Somali Muslims Cut, Beat Christian Unconscious in Kenya

A Somali Christian in Kenya is nursing injuries after young Muslim men from his country beat him with iron rods, wooden clubs and knives, then left him unconscious and naked at a church doorway, Compass Direct News reports. Hassan, a 25-year-old refugee from Somalia who has been a Christian since age 7, says he was beaten because Muslims regarded him as "an apostate deserving of death." Police have arrested two of his attackers, but four are still on the loose. Hassan and his mother, a convert from Islam, fear justice will not be done because of area hatred for "apostates," and they said they are considering relocating with their other eight family members. "In spite of what happened, I don't feel I'm losing my Christian faith," Hassan said. "I still need to fight for the Christian faith, in spite of what I'm feeling now."

Attack on Kenyan Church Compound Kills Two, Wounds Three

Suspected Islamic extremists with Somalia's al Shabaab militia threw a grenade into the home of a church guard who lives near the gate of an East Africa Pentecostal Church congregation compound in Garissa, Kenya, killing his 8-year-old daughter and another 25-year-old church member, Compass Direct News reports.
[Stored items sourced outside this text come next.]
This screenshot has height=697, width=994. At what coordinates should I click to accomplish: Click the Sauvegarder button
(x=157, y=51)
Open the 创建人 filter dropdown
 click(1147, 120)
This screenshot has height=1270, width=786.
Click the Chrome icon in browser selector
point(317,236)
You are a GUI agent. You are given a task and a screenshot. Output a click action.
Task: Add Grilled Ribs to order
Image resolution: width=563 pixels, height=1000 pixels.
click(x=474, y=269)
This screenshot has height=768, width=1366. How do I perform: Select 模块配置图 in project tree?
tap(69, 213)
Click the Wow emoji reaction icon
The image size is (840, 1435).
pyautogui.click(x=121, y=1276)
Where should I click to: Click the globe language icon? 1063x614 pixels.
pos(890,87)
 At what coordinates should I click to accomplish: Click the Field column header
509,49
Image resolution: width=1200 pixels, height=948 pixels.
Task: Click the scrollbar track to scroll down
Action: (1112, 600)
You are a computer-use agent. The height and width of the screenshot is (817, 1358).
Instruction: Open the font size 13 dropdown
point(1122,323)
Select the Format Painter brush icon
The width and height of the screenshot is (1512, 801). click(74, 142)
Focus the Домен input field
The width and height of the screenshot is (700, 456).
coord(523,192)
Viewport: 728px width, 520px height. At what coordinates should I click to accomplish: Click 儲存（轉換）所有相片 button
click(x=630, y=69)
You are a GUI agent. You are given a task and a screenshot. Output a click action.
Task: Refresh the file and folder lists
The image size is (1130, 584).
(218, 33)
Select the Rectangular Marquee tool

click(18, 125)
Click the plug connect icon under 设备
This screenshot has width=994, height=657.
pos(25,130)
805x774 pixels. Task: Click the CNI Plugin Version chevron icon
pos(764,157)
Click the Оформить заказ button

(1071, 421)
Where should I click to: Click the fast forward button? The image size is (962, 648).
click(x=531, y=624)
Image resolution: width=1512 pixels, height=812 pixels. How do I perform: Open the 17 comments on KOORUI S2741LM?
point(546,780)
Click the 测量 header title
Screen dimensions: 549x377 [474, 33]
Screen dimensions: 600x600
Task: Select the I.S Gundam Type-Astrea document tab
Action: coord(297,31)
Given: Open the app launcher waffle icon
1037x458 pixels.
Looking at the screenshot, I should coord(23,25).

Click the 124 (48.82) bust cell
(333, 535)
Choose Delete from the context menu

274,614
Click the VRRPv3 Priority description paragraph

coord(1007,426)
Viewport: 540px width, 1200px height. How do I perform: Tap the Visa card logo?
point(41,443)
Three other members of watchman Patrick Mutinda's family were injured in the Saturday night attack -- his 12-year-old son, 10-year-old son and their grandmother all suffered severe burns but remain in stable condition. Al Shabaab activity near the Somali-Kenya border, including Garissa in northeast Kenya, has increased since Kenya began air strikes on al Shabaab-held territory in southern Somalia last month in retaliation for the rebel group's kidnapping and murdering of foreigners in Kenya. Pastors in Garissa have requested additional police security for churches after receiving recent threats from al Shabaab, such as one text message that read: "Christians will see war. Don't take it so lightly. We are for your neck."